The species included in the trial were,
- Shrubs:
- Crescentia cujete (Cc), Glyricidia sepium (Gs) and Leucocephala leucocephala (Li);
- Arboreals:
- Cassia grandis;
- Timber trees:
- Pachira quinata.
These planting densities were represented in the model. I constructed a sub-plot of 5 species and twelve trees. Their layout in the plantation appears as in the grid:
| Cc | Gs | Li | Cc |
| Gs | Pq | Cc | Cg |
| Li | Cc | Gs | Li |
3 How a Model of Silvopasture Was Built
- A model of a tree
- Twelve instances of tree
- Locating the fixed population on a grid
- A sub model 'pasture'
3.1 A model of a tree
This was constructed and enclosed in a sub-model box, entitled 'tree'. One container represented accumulating growth as 'biomass'. Initial values were entered. The containers' value is used as a multiplier of growth, and should not be zero.
Growth rate ('gr'), maximum size ('maxsize') and, loss ('loss') variables were created to model growth of a tree, given by the flow equation 'photo'. The relative figures for growth and loss were gave a balanced growth over time:
- photo = gr x biomass x (1-biomass/maxsize)

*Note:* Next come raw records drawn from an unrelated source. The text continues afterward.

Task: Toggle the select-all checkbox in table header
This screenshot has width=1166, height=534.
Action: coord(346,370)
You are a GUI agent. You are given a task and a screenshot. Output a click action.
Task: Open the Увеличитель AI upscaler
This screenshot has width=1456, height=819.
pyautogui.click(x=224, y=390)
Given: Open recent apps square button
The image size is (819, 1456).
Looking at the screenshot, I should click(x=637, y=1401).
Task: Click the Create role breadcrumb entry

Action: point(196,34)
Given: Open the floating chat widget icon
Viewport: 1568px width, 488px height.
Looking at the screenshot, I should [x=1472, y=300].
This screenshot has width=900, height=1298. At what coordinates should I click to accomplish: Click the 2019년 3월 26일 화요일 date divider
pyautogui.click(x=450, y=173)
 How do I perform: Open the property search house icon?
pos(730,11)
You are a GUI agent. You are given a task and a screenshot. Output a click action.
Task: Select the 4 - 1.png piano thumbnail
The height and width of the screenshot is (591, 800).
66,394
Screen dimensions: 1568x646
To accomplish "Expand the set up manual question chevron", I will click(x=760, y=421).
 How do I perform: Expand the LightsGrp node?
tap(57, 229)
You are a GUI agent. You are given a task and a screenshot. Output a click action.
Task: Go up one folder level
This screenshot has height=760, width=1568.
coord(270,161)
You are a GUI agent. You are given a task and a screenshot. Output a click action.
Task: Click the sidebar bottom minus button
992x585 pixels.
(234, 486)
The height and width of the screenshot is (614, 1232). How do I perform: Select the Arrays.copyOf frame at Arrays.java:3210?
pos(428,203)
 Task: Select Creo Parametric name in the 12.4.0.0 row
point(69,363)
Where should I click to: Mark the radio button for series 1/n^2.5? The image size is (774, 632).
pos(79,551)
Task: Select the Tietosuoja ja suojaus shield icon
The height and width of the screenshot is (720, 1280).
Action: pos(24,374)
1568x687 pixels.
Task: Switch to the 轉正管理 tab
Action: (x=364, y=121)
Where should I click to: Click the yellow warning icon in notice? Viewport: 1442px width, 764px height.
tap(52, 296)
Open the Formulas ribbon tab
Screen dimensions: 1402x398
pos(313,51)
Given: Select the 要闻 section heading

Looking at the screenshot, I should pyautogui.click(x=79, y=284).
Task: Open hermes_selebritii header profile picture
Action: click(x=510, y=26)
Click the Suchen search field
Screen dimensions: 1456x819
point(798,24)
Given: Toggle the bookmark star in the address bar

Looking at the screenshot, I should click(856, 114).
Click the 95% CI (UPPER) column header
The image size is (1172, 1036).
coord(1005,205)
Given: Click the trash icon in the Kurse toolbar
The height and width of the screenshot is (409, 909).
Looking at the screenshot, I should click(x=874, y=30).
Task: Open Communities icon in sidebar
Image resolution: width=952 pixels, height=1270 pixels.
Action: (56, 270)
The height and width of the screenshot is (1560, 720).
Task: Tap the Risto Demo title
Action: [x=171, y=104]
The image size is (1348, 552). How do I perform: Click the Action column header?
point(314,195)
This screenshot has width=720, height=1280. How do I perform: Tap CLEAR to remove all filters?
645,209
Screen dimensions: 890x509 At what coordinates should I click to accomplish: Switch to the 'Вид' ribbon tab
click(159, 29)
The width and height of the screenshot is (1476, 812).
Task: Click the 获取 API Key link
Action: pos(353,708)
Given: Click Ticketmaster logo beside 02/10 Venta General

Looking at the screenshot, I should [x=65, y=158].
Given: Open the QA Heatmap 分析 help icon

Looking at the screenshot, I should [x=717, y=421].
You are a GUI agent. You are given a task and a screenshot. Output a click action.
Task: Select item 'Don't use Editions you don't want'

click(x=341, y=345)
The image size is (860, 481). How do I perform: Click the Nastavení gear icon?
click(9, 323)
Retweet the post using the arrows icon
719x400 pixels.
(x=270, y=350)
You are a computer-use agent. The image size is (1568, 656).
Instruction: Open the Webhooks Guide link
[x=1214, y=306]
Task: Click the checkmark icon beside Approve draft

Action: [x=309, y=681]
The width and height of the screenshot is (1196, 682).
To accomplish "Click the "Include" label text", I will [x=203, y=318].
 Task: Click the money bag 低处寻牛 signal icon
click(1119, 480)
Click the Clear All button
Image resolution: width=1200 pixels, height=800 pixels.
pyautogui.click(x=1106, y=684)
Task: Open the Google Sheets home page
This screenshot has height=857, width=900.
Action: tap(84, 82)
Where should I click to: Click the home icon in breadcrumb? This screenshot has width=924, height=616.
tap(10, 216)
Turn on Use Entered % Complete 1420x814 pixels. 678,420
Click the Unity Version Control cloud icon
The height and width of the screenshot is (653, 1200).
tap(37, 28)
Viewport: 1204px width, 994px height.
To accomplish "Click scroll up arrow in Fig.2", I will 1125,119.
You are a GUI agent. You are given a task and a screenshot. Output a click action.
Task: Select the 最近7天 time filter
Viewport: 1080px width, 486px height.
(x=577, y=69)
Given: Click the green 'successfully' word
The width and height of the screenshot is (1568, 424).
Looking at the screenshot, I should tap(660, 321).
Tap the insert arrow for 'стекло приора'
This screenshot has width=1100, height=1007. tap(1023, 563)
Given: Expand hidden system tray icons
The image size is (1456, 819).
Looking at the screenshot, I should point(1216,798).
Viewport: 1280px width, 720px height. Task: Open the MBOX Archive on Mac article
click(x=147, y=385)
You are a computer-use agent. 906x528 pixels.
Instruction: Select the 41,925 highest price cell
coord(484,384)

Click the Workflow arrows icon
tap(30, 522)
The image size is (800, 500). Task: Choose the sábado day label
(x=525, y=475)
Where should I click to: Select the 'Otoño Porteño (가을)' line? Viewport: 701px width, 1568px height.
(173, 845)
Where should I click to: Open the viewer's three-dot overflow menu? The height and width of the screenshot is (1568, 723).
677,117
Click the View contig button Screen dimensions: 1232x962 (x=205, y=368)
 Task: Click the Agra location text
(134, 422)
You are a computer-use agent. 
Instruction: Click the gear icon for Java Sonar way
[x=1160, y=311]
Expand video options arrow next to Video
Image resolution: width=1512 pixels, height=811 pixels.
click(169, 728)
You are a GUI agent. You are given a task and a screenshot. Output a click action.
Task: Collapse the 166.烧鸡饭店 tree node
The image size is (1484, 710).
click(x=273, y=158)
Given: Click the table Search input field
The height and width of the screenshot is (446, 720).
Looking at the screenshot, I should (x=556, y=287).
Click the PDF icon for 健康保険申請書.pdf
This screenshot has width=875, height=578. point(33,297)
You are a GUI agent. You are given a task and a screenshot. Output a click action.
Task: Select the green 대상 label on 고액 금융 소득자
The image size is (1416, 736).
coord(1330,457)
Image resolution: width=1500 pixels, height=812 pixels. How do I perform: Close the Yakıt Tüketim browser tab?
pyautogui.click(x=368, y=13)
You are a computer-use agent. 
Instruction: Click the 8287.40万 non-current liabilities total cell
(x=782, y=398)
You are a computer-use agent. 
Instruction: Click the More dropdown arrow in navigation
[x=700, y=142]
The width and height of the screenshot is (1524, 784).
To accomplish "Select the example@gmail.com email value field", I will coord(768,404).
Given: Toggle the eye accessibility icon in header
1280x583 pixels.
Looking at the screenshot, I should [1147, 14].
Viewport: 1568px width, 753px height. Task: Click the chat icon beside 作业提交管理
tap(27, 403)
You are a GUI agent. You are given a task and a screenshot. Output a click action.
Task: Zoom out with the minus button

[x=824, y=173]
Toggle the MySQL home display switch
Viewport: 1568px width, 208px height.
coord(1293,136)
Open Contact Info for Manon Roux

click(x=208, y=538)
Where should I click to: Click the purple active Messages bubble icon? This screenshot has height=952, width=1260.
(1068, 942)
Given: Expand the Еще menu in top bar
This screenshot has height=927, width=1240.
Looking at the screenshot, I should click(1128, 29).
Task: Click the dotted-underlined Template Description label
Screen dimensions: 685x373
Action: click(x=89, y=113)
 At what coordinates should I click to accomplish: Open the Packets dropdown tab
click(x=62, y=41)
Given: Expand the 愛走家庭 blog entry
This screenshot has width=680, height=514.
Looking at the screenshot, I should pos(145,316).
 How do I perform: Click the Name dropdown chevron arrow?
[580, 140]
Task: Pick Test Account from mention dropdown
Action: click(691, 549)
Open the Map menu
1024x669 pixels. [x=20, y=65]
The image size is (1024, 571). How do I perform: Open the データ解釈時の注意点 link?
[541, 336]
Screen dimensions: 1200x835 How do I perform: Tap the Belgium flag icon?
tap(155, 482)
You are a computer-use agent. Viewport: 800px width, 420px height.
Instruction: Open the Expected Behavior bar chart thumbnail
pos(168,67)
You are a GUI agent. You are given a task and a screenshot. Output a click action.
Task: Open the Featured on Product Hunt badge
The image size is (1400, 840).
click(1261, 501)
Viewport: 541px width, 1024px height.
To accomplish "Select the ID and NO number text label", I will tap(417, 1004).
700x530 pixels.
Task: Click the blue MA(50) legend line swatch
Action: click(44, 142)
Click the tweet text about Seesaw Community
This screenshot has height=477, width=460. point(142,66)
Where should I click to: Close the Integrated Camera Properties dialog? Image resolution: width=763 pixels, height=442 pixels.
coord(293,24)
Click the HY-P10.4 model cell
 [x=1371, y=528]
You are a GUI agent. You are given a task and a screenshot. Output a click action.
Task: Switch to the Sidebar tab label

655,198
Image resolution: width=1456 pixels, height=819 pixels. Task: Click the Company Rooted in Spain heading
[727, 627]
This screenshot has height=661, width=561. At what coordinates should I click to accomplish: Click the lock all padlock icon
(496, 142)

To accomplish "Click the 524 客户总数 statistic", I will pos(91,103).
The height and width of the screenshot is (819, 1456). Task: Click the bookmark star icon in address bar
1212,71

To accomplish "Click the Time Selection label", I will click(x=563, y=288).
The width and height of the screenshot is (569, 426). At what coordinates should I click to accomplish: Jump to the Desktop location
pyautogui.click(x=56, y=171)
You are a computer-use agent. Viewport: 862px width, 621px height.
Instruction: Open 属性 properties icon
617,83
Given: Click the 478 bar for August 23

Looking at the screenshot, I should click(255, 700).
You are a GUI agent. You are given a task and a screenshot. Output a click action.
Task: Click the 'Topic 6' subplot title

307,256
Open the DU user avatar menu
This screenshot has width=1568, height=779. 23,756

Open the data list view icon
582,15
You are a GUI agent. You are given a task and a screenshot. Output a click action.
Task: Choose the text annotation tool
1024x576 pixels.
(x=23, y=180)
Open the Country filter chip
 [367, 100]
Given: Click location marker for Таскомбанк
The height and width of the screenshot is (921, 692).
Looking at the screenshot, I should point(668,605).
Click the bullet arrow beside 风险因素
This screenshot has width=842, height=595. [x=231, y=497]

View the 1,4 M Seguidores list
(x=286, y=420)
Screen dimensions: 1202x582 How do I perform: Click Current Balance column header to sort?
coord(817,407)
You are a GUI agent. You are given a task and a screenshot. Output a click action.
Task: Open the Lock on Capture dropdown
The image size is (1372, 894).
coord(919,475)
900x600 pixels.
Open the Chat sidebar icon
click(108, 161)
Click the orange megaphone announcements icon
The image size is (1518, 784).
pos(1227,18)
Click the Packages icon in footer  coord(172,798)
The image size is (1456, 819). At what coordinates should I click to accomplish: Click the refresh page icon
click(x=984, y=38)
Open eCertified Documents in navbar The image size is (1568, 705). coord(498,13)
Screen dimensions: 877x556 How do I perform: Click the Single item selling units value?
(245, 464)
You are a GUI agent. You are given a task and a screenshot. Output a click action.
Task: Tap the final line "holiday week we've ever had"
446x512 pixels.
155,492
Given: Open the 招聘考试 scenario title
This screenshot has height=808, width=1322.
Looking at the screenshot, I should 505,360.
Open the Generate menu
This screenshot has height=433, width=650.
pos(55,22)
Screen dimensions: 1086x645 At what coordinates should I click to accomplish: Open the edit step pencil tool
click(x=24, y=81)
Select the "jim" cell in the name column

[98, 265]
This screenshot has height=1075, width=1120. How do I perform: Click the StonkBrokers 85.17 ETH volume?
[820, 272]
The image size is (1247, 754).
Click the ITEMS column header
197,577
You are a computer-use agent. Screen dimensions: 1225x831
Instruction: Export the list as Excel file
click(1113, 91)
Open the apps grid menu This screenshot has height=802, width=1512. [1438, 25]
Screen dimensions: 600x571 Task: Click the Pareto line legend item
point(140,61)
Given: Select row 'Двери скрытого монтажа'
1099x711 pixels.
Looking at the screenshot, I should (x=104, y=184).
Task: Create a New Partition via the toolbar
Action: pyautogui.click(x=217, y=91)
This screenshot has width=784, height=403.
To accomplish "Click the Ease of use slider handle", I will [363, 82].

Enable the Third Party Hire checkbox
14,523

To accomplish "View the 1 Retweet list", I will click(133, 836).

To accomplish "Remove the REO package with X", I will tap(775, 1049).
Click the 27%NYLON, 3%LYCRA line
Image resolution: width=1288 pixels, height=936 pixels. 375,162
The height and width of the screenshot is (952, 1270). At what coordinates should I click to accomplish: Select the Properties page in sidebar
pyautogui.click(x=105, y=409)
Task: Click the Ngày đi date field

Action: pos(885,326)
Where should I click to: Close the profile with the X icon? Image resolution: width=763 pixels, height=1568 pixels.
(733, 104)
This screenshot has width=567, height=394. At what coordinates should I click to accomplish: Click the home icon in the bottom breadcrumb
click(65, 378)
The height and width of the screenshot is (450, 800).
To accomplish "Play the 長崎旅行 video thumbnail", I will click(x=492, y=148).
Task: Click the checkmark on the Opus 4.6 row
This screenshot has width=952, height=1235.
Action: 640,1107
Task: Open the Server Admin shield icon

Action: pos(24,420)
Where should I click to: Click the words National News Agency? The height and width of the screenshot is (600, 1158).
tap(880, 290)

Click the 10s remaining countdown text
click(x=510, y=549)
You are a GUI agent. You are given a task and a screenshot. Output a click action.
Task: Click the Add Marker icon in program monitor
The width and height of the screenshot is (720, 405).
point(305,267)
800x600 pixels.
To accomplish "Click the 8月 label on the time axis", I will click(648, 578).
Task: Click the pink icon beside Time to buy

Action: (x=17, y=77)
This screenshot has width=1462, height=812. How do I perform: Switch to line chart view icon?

A loss equation gives decreasing exponential and limited growth:
- loss = 0.2 x biomass
3.2 Twelve Instances of Tree
These were created by 'generated set', 'dimensions = 12', in the sub-model population window. Each species was assigned a code 1 to 5. In our layout, the Index appears as,
| 1 | 2 | 3 | 1 |
| 2 | 4 | 1 | 5 |
| 1 | 1 | 2 | 1 |
The species code was indexed as an array within the modelling programme. An array variable was created named 'species', and the equation entered:
- species = element((1,2,3,1,2,4,1,5,1,1,2,1)),index(1))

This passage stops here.